** Task instructions **
Transcribe word for word the lines below from the line with "For every named" through the line with "Client Portal (1407, 69)", ends included.

** The records **
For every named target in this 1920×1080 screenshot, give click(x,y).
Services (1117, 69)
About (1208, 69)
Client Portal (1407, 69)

==

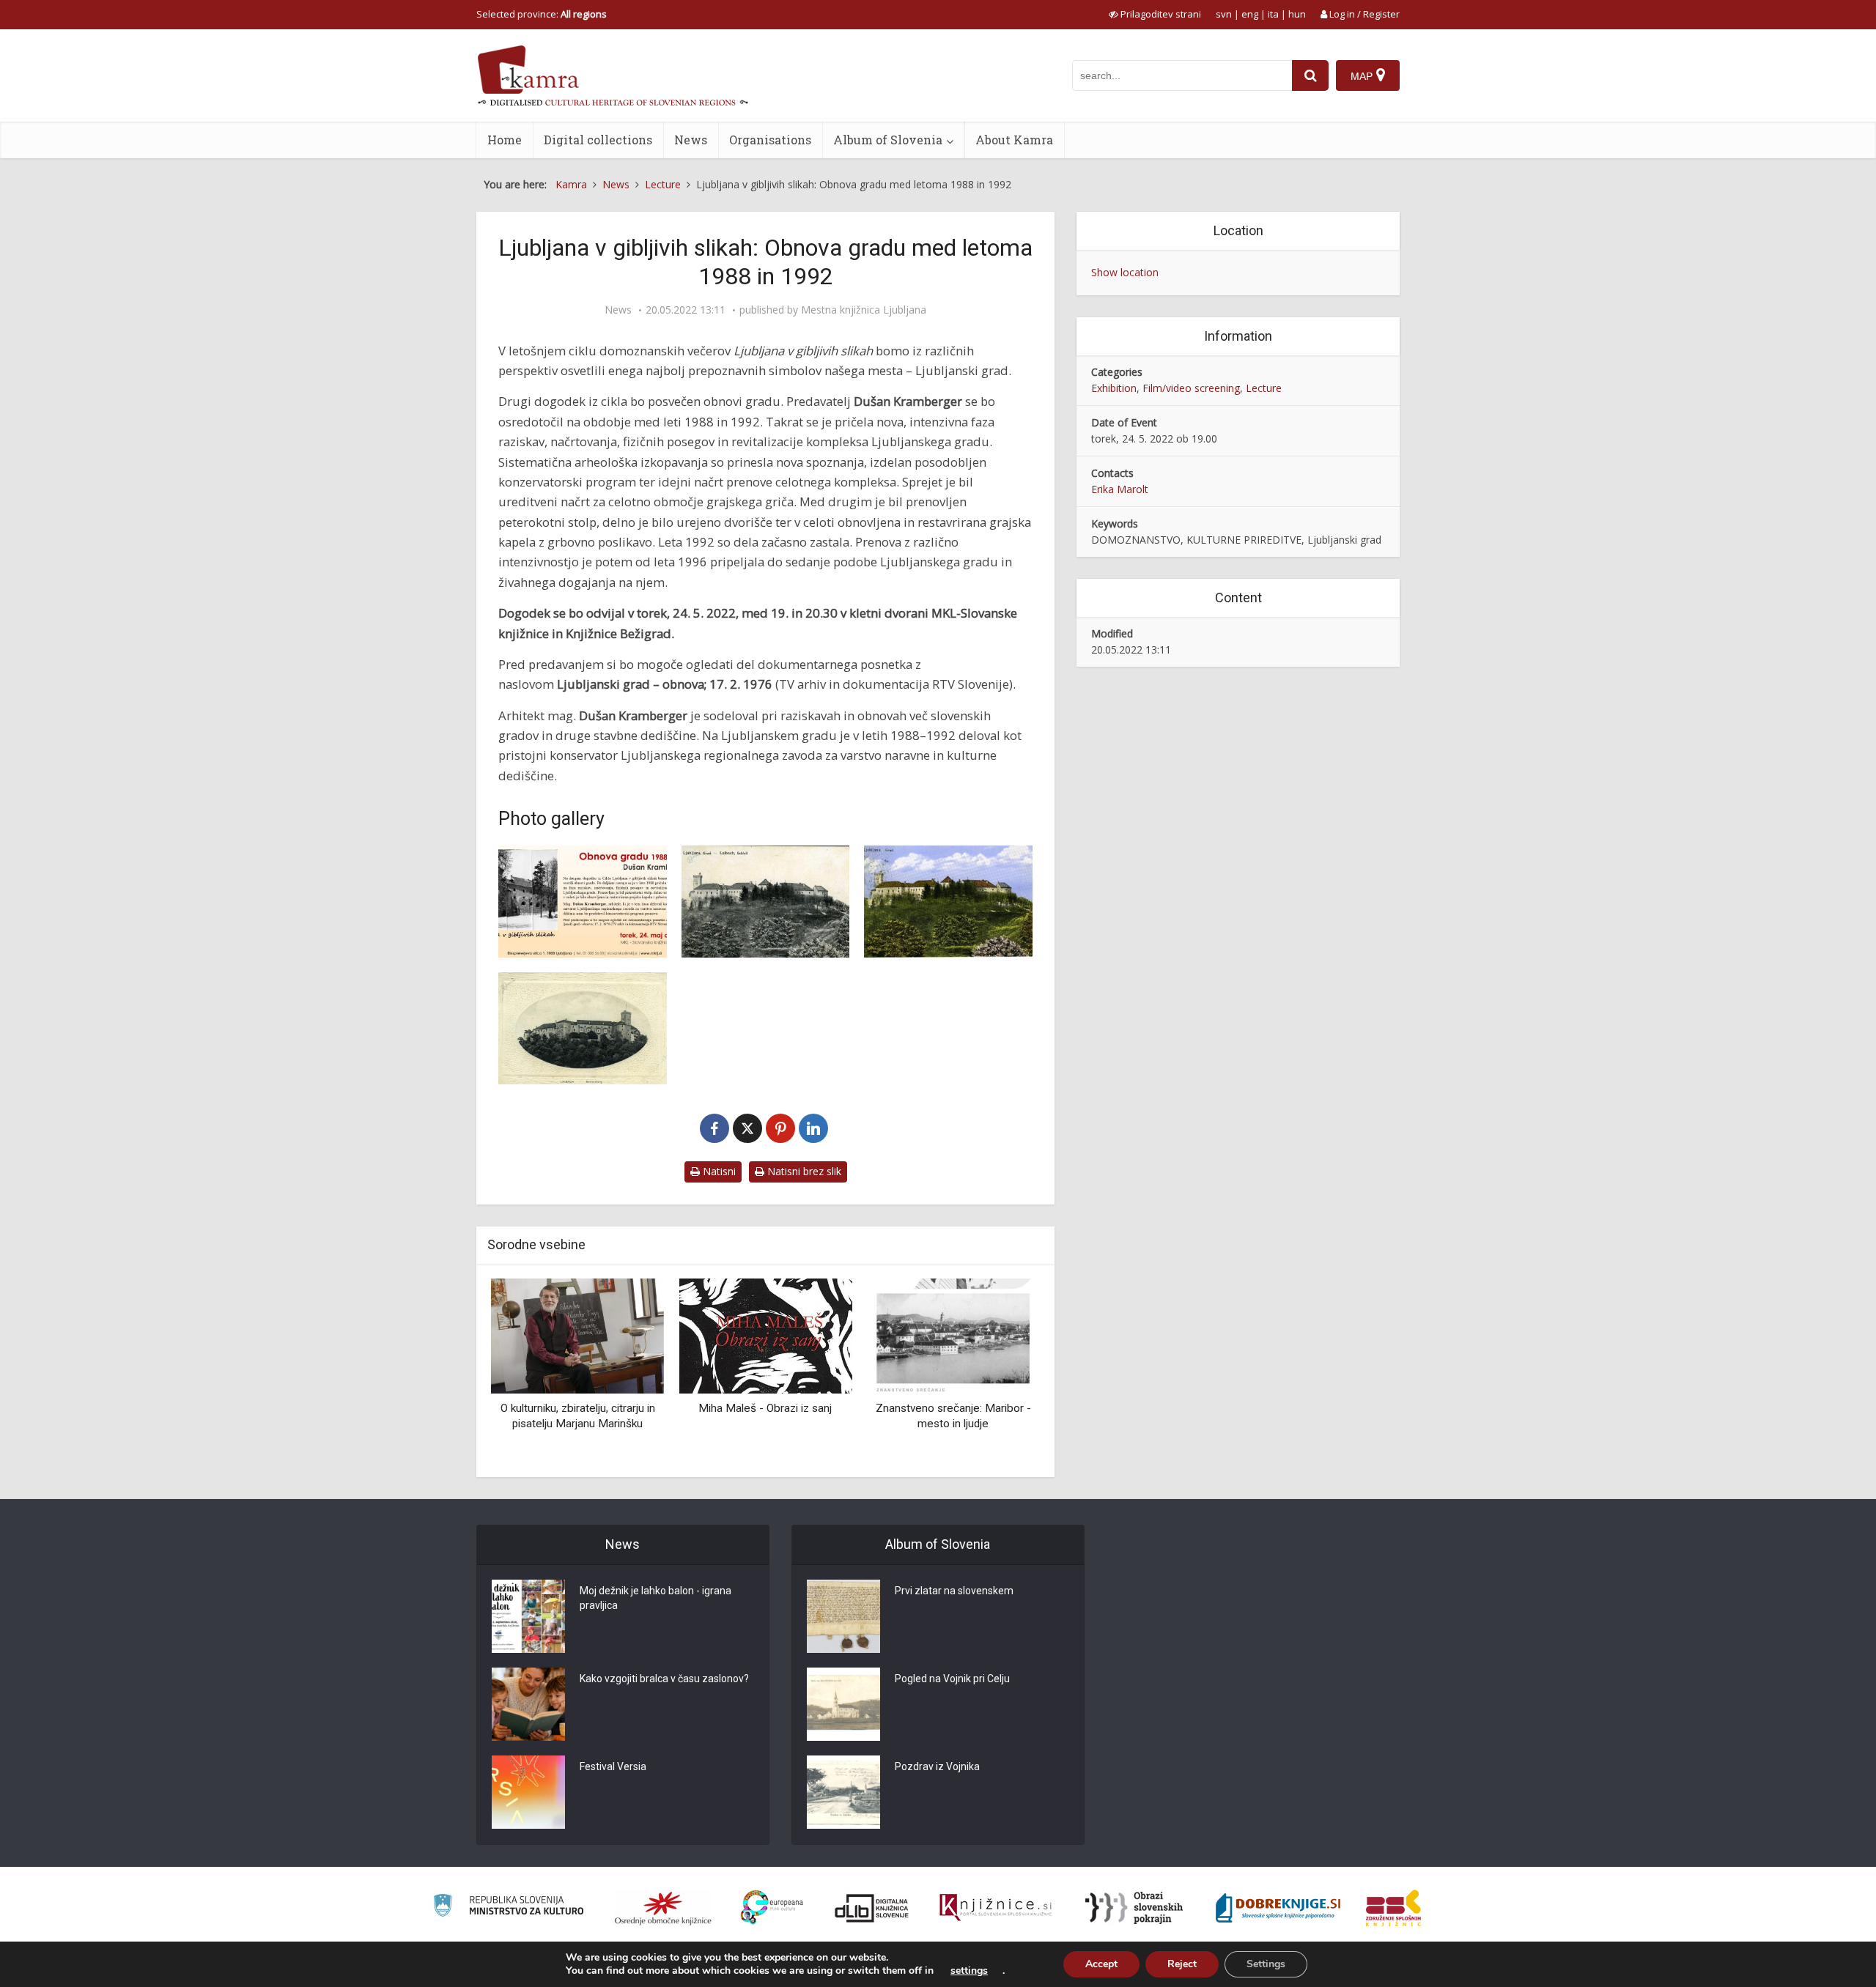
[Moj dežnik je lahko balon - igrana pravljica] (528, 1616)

** Result for this exercise **
For every named target in this 1920×1080 screenshot, give click(x,y).
Services (1117, 69)
About (1208, 69)
Client Portal (1407, 69)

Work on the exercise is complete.